■ **Task goal**:
Summarize the text below about The Greenhouse School in two sentences.

Greening Up with The Greenhouse School

When the word came out that Salem Mayor Kim Driscoll and Worcester Mayor Timothy Murray had bet whose town could be the first to inspire 100 new participants in the Mass. Technology Collaborative's GreenUp program, The Greenhouse School rose to the occasion.

Within a few days, the Salem alternative private school had convinced ten of its parents, staff and board to join the contest and agree to pay a couple pennies more per kilowatt to choose electricity sourced from renewable fuels.

"It's not that tough a sell," says Director Dan Welch. "It's something a lot of people thought we ought to be doing anyway, and if we can make a significant dent in that next 100, then so much the better." He agrees it's a bit gimmicky, but the need to find alternatives to the carbon economy is no joke.

■ **Supplied information**:
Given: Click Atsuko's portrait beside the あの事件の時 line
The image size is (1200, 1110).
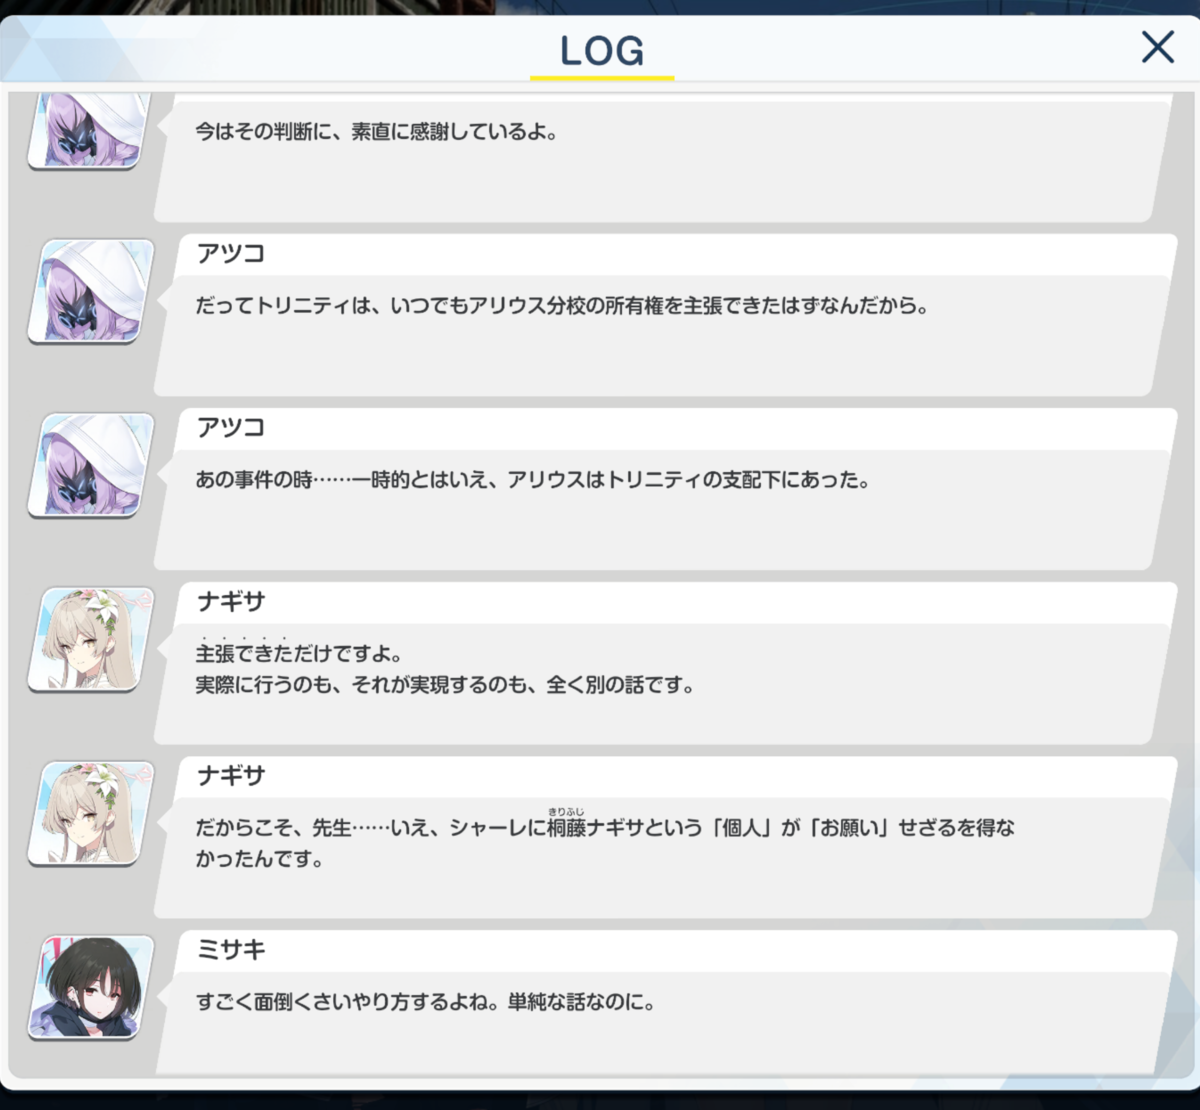Looking at the screenshot, I should point(91,465).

■ **Result for this exercise**:
After Salem Mayor Kim Driscoll and Worcester Mayor Timothy Murray bet on which town could first inspire 100 new participants in the Mass. Technology Collaborative's GreenUp program, The Greenhouse School, a Salem alternative private school, got ten of its parents, staff and board within a few days to pay a couple pennies more per kilowatt for electricity from renewable fuels. Director Dan Welch says it was not a tough sell and grants that the contest is a bit gimmicky, but the need to find alternatives to the carbon economy is no joke.